Both countries were part of the British Empire, but Bangladesh is a republic in the Commonwealth of Nations, whereas Ireland became a republic outside the Commonwealth of Nations on 18 April 1949 under the terms of the Republic of Ireland Act 1948. Relations between the two countries were established in early 1972.

== Economic cooperation ==

Bangladesh and Ireland have shown mutual interest to expand the bilateral economic activities between the two countries and both the countries have recognized necessary measures to expand the existing trade and investment. Many Irish firms have expressed their interests to invest in Bangladesh in the promising sectors.

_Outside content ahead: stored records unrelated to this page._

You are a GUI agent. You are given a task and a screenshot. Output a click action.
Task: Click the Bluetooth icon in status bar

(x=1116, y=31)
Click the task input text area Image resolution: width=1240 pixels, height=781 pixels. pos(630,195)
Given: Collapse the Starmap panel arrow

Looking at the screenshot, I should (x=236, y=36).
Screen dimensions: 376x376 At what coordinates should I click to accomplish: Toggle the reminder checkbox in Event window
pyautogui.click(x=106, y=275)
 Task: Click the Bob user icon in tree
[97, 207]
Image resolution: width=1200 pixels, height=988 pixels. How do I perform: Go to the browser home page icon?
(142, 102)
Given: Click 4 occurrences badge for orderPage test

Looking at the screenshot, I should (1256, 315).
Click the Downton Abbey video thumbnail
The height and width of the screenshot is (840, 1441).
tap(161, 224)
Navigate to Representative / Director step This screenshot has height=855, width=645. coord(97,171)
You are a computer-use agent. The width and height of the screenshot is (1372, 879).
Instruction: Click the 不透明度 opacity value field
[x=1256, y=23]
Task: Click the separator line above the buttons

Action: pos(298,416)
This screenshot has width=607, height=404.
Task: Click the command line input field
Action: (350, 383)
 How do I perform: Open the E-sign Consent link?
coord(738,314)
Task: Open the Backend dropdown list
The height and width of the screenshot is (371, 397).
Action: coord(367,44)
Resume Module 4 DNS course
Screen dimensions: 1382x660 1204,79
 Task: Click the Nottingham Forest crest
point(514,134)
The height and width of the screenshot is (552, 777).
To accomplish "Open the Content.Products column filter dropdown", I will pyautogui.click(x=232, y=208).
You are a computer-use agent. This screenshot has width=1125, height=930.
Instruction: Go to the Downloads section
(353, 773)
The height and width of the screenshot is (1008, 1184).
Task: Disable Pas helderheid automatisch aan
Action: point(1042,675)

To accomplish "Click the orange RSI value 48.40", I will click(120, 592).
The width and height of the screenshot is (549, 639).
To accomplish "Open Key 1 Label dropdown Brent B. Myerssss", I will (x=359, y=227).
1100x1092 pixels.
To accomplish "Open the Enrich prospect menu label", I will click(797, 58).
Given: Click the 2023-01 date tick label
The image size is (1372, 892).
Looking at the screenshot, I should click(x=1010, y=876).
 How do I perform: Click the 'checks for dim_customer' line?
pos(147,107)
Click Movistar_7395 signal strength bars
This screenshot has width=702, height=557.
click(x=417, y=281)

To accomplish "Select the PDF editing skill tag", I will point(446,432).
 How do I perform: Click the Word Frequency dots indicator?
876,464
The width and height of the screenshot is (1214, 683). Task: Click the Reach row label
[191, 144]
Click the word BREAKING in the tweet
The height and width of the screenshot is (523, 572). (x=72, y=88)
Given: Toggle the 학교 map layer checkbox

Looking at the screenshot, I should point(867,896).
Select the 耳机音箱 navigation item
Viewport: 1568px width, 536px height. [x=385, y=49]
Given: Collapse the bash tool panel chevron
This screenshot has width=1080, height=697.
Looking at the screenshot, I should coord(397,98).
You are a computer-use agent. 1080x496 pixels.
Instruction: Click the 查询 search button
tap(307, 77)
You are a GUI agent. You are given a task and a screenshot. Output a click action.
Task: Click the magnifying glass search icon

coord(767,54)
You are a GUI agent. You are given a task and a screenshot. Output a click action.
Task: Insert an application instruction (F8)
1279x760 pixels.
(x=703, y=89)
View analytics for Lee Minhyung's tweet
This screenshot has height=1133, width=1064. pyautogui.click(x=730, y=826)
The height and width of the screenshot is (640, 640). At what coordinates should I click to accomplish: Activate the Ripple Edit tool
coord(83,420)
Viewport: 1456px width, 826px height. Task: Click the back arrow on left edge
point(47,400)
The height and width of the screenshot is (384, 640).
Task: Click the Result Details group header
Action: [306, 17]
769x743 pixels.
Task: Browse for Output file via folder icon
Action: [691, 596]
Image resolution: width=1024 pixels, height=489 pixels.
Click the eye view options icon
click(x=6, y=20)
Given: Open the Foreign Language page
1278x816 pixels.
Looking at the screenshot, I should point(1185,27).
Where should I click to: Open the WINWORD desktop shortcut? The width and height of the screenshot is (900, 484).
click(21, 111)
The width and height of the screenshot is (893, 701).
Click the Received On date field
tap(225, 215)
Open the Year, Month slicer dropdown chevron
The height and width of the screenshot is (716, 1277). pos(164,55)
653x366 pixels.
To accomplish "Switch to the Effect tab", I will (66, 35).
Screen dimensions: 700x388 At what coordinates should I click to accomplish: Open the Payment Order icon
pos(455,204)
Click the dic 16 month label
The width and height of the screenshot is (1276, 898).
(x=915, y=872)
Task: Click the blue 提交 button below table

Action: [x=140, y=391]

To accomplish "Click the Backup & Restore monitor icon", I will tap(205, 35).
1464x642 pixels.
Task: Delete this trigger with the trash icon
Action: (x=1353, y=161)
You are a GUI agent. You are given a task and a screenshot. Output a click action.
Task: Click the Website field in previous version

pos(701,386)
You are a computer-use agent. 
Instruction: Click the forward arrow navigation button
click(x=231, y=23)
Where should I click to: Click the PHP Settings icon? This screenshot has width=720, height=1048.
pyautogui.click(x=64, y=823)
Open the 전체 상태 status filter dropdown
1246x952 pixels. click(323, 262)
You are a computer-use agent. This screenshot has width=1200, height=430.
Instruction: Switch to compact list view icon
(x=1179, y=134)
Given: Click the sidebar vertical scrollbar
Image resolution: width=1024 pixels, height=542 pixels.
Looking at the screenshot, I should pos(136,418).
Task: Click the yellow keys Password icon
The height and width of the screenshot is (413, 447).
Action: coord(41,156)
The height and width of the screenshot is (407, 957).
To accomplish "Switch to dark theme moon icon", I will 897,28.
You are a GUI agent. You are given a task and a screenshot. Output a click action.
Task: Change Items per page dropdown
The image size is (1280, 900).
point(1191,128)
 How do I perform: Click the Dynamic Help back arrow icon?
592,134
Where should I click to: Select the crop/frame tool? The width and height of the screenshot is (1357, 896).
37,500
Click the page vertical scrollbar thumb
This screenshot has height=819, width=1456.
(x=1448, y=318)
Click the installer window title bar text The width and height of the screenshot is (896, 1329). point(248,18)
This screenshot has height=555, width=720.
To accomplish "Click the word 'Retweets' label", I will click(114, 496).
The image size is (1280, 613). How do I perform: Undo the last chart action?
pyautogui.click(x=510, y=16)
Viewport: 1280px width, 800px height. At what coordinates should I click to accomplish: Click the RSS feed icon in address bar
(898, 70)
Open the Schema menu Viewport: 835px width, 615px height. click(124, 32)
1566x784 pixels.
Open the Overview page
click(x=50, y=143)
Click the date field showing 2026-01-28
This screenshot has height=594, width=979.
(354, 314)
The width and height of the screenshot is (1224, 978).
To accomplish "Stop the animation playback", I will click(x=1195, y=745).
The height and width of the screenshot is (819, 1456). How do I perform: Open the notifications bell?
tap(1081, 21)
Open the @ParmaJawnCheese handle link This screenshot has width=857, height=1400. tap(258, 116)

In 2009, an Irish trade delegation headed by former Irish Minister for investment and coordination Conor Lenihan visited Bangladesh to explore potential ways for increasing bilateral trade and investment. Ireland has shown interest to recruit skilled IT professionals from Bangladesh.

==Migrants==

There has been a small Bangladeshi migrant group in Ireland, mainly coming in since the 1990s with general work permits, student visas and as refugees, though the population was still low, with around 1,700 Bangladeshis being recorded in the 2006 census. Since the mid-2010s, many skilled workers and more students have been coming to reside in Ireland. After Brexit, many EU citizens of Bangladeshi descent, mainly Italian and Portuguese nationals, have been moving to Ireland, bringing the estimated population of the Bangladeshi community in Ireland to approximately 20,000 (as of 2025). Additionally, after COVID-19 Bangladeshis seeking asylum have skyrocketed, with a majority of applicants coming from the UK. 99 Bangladeshis applied for asylum in Ireland in 2014 and 2015 the number rose to 231. Some of the Bangladeshis are illegal immigrants.

==Diplomatic representation==

Ireland and Bangladesh do not have resident ambassadors in each other's countries. Ireland's Ambassador to India is also cross-accredited to Bangladesh as well. Bangladesh's High Commissioner to the United Kingdom is also cross-accredited as Bangladesh's Ambassador to Ireland. In 2019, the Bangladeshi ambassador invited the Irish government to open an embassy in Dhaka.